As mentioned in a previous post, I like films about the monarchy. After watching the fabulous documentary Monarchy: The Royal Family at Work, Netflix recommended another documentary, The Windsors: A Royal Family. Part way through disc one of three, I grabbed the envelope the documentary came in to see when it was filmed, thinking it was filmed in the early to mid 1990's. Why? The film making was very 60 Minutes meets old school PBS documentaries--none of this modern, reality TV sense of following around one's subject. This documentary is made up of testimonials and interviews with friends, distant family, and assistants to the crown, who give their first-hand opinions as primary source photographs and film are used to show the most amazing footage of the monarchy. So, you're asking when it was filmed? According to my Netflix envelope it was 2007, according to Amazon it was filmed in 2002. Either way, I was honestly quite shocked that it was so recent.

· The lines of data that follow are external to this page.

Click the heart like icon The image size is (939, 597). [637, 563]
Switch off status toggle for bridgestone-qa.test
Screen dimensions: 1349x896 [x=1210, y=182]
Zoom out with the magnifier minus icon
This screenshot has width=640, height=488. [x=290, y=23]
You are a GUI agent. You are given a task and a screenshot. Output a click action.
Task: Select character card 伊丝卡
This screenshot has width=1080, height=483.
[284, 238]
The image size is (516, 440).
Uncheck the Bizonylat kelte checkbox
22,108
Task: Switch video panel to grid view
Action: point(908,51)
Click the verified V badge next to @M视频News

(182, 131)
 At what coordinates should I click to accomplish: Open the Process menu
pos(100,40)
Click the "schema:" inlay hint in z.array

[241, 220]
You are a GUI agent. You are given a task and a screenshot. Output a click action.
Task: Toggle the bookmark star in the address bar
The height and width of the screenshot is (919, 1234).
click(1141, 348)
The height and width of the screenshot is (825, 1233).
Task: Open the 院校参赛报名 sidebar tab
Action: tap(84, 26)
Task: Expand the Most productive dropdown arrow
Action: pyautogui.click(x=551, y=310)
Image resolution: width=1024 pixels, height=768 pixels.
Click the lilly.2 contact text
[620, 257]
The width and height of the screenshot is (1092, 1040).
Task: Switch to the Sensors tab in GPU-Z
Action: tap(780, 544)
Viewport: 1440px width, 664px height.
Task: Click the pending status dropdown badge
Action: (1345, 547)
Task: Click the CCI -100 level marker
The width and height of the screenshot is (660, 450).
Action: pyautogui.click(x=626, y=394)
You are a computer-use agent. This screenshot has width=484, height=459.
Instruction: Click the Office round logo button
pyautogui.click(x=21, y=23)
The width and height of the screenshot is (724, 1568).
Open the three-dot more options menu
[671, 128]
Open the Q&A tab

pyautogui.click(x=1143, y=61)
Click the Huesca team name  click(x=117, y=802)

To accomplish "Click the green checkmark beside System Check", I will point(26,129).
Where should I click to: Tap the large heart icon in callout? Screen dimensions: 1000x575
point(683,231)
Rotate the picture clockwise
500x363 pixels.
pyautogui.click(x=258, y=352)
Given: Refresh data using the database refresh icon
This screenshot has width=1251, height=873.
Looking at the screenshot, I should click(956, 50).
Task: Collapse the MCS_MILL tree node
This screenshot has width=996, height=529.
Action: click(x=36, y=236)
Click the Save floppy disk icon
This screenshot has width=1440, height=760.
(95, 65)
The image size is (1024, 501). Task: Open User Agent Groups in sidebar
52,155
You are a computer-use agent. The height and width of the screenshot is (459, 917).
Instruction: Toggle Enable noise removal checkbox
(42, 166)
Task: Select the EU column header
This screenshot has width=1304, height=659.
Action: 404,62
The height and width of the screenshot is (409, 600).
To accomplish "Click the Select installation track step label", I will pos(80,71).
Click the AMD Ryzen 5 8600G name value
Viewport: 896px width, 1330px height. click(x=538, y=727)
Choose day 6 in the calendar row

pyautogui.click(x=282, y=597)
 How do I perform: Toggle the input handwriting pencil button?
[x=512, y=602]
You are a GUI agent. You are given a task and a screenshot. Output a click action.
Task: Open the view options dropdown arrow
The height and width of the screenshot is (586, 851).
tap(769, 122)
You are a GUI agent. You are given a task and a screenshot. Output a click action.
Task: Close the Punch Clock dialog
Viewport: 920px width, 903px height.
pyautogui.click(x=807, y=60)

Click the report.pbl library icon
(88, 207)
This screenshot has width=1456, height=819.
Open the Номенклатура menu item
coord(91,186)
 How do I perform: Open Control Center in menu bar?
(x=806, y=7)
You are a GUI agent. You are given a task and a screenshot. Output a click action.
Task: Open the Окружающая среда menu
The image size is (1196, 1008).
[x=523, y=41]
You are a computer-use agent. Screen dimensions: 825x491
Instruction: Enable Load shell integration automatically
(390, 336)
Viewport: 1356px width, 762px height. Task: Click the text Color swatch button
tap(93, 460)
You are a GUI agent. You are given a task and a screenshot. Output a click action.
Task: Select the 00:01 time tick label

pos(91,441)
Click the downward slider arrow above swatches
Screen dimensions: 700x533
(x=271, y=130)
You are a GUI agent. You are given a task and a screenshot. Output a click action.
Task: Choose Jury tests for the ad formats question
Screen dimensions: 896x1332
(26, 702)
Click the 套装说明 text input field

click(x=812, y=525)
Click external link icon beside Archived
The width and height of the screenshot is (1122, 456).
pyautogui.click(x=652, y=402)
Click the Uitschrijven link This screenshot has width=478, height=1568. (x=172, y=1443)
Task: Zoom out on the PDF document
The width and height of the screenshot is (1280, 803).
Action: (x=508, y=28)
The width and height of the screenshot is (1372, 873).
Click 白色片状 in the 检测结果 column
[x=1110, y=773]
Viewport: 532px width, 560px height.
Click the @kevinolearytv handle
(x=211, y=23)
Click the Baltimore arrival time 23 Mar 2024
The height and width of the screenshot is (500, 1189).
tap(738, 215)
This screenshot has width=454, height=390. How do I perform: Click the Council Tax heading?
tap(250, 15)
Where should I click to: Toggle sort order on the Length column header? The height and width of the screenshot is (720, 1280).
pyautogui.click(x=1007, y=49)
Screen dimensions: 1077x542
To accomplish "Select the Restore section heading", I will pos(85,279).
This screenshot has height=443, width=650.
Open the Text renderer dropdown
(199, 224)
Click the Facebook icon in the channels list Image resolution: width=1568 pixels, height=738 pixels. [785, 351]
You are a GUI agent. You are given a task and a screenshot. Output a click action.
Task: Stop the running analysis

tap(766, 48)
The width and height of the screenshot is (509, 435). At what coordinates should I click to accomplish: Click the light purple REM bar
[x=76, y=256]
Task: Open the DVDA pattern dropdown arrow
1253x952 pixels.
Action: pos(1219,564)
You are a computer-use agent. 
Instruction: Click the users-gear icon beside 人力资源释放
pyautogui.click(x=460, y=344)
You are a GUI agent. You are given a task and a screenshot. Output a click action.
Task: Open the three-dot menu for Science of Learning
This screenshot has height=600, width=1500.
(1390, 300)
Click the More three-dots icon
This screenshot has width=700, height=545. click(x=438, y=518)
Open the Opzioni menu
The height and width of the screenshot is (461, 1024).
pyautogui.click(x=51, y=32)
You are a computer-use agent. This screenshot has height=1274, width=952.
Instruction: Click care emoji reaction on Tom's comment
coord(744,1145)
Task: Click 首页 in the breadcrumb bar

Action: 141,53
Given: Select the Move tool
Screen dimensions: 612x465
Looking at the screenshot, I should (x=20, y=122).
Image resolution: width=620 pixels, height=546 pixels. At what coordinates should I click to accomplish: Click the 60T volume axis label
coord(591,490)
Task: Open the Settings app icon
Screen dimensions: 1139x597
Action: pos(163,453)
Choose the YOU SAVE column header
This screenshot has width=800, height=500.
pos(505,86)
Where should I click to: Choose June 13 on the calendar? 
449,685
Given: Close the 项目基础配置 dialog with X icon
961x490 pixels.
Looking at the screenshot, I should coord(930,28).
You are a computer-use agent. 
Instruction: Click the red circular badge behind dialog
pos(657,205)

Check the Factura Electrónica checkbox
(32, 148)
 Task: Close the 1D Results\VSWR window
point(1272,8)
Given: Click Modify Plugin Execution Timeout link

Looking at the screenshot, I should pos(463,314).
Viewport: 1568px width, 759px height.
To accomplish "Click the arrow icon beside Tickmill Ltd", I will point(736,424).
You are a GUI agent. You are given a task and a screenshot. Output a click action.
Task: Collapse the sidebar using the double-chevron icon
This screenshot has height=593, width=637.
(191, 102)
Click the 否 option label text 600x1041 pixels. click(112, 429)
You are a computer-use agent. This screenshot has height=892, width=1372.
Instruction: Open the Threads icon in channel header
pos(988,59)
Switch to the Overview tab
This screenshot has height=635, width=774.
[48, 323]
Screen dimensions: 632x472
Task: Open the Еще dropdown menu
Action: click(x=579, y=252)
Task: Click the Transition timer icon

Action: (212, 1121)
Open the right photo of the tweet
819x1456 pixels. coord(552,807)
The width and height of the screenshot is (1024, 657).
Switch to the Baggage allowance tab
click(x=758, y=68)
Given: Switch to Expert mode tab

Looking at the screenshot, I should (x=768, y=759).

I won't say that the film wasn't fantastic, but engaging, it's not. It is very much a piece of history, which I loved, but demanded that I pay careful attention to dates, connections between relatives, and the history of events occurring in the world at the same time as those presented in the documentary. A history teacher could use this for brief, amazing clips of Queen Elizabeth's grandfather, King George V and the world as it was during his time, clips of Winston Churchill addressing the Parliament, King Edward abdicating the thrown, or even the coronation of Queen Elizabeth, but that's as far as I would go. This documentary is amazing in its collection of primary documentation, but pretty heavy laden with history, in a way that I haven't seen in awhile. It's not that I didn't enjoy it, but will say that it surprised me a bit in the beginning.
Now, just a quick word about the second film, My Life in Ruins. People often think I'm kidding, or exaggerating when I say I want to move to Greece someday (even if it's only for 4-6 months out of every year), but I'm not. Greece is an amazing country that I don't think I could get enough of (along with Turkey). Having said that, I ran to the theater to see Nia Vardalos's most recent film, eager to see scenes of Greece as the setting for her romantic comedy. The movie was cute, even if predictable and a bit cheesy. Vardalos (who looked pretty amazing) plays the Greek tour guide for her overly-exaggerated-in-their-lameness tourists, trying to interest them in the amazing history of the sites she presents them, when all they really want is ice cream and shopping excursions. First off, I was so offended by the ridiculous things the tourists demanded that I kept talking out loud. I know...chill out, right? Well, that's what my mother kept saying, but I kept picturing all the tours that I took while in Greece, and I could never get enough of the history and antiquities. Honestly, I think I was just a bit too keyed up to fully enjoy the tourists' horrid antics and silly lines. I realize that we were supposed to laugh at the stupidness of the tourists, but they made me want to scream.
Now, on the other hand, here's where this single girl has to gush for just a moment. Alexis Georgoulis (acclaimed as the George Clooney of Greece), made my day. :) My friend Doc and I had a moment in Athens, after hopping off their extremely clean subway system, where we ended up riding the escalator behind what I believe had to be a modern Adonis. I'm not exaggerating when I say that the man we giggled over (yes, at our ages we giggled over his amazing male beauty and enjoyed our escalator ride) reminded me of Alexis Georgoulis, so I calmed down and just enjoyed the film in all it's predictable silliness. I've included here two pictures of him; one where he's looking way too scruffy to really pay him any mind, but then the second, showing him in all his male gorgeousness (which looks like how he spelled his name).
Overall, a cute film. It did have some questionable sexual innuendo, but was a pretty harmless romantic comedy, on the whole. Yes, it's predictable, but has its funny moments, and one really nice looking Greek romantic lead. Now, time to figure out how I can find myself a home on a small corner of Greece???